Task brief
Would you write out the entries below, every one of them, exactly?
═══ Task inputs
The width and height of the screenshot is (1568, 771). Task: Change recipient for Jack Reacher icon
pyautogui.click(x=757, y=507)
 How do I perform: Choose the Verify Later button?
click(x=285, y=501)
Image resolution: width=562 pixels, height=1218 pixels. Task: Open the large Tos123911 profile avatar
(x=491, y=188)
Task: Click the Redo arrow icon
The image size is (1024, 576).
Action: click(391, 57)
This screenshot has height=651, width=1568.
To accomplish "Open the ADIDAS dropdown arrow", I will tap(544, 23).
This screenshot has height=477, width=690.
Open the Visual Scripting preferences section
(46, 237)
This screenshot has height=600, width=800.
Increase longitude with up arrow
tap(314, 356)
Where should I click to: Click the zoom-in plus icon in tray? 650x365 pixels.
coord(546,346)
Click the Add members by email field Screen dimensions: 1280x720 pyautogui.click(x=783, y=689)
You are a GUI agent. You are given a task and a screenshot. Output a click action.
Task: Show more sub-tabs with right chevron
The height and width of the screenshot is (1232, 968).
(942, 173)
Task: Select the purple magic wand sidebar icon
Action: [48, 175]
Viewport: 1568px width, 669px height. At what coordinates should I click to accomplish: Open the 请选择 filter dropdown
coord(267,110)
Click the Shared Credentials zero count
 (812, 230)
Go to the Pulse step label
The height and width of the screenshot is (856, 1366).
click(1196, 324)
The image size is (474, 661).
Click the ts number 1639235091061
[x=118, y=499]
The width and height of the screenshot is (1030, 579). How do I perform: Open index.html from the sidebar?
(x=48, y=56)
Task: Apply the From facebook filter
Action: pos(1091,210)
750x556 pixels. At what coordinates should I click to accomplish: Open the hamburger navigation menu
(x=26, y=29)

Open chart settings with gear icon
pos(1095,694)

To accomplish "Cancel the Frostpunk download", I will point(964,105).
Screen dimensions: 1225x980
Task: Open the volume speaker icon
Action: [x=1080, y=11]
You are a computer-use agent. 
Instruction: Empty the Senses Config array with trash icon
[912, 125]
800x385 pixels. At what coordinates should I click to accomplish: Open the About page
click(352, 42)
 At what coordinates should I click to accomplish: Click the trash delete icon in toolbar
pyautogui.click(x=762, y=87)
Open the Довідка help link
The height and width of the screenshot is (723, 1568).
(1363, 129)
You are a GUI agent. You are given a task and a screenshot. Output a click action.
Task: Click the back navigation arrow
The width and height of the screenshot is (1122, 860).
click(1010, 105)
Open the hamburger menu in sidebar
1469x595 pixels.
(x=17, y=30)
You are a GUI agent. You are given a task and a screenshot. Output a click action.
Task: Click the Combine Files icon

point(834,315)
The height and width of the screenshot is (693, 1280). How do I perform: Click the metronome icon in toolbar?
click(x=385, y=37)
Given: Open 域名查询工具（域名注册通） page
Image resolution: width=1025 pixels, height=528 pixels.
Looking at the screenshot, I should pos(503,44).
══════
Solution to the problem
The width and height of the screenshot is (1568, 771). Task: Change recipient for Jack Reacher icon
pyautogui.click(x=757, y=507)
 How do I perform: Choose the Verify Later button?
click(x=285, y=501)
Image resolution: width=562 pixels, height=1218 pixels. Task: Open the large Tos123911 profile avatar
(x=491, y=188)
Task: Click the Redo arrow icon
The image size is (1024, 576).
Action: click(391, 57)
This screenshot has height=651, width=1568.
To accomplish "Open the ADIDAS dropdown arrow", I will tap(544, 23).
This screenshot has height=477, width=690.
Open the Visual Scripting preferences section
(46, 237)
This screenshot has height=600, width=800.
Increase longitude with up arrow
tap(314, 356)
Where should I click to: Click the zoom-in plus icon in tray? 650x365 pixels.
coord(546,346)
Click the Add members by email field Screen dimensions: 1280x720 pyautogui.click(x=783, y=689)
You are a GUI agent. You are given a task and a screenshot. Output a click action.
Task: Show more sub-tabs with right chevron
The height and width of the screenshot is (1232, 968).
(942, 173)
Task: Select the purple magic wand sidebar icon
Action: [48, 175]
Viewport: 1568px width, 669px height. At what coordinates should I click to accomplish: Open the 请选择 filter dropdown
coord(267,110)
Click the Shared Credentials zero count
 (812, 230)
Go to the Pulse step label
The height and width of the screenshot is (856, 1366).
click(1196, 324)
The image size is (474, 661).
Click the ts number 1639235091061
[x=118, y=499]
The width and height of the screenshot is (1030, 579). How do I perform: Open index.html from the sidebar?
(x=48, y=56)
Task: Apply the From facebook filter
Action: pos(1091,210)
750x556 pixels. At what coordinates should I click to accomplish: Open the hamburger navigation menu
(x=26, y=29)

Open chart settings with gear icon
pos(1095,694)

To accomplish "Cancel the Frostpunk download", I will point(964,105).
Screen dimensions: 1225x980
Task: Open the volume speaker icon
Action: [x=1080, y=11]
You are a computer-use agent. 
Instruction: Empty the Senses Config array with trash icon
[912, 125]
800x385 pixels. At what coordinates should I click to accomplish: Open the About page
click(352, 42)
 At what coordinates should I click to accomplish: Click the trash delete icon in toolbar
pyautogui.click(x=762, y=87)
Open the Довідка help link
The height and width of the screenshot is (723, 1568).
(1363, 129)
You are a GUI agent. You are given a task and a screenshot. Output a click action.
Task: Click the back navigation arrow
The width and height of the screenshot is (1122, 860).
click(1010, 105)
Open the hamburger menu in sidebar
1469x595 pixels.
(x=17, y=30)
You are a GUI agent. You are given a task and a screenshot. Output a click action.
Task: Click the Combine Files icon

point(834,315)
The height and width of the screenshot is (693, 1280). How do I perform: Click the metronome icon in toolbar?
click(x=385, y=37)
Given: Open 域名查询工具（域名注册通） page
Image resolution: width=1025 pixels, height=528 pixels.
Looking at the screenshot, I should pos(503,44).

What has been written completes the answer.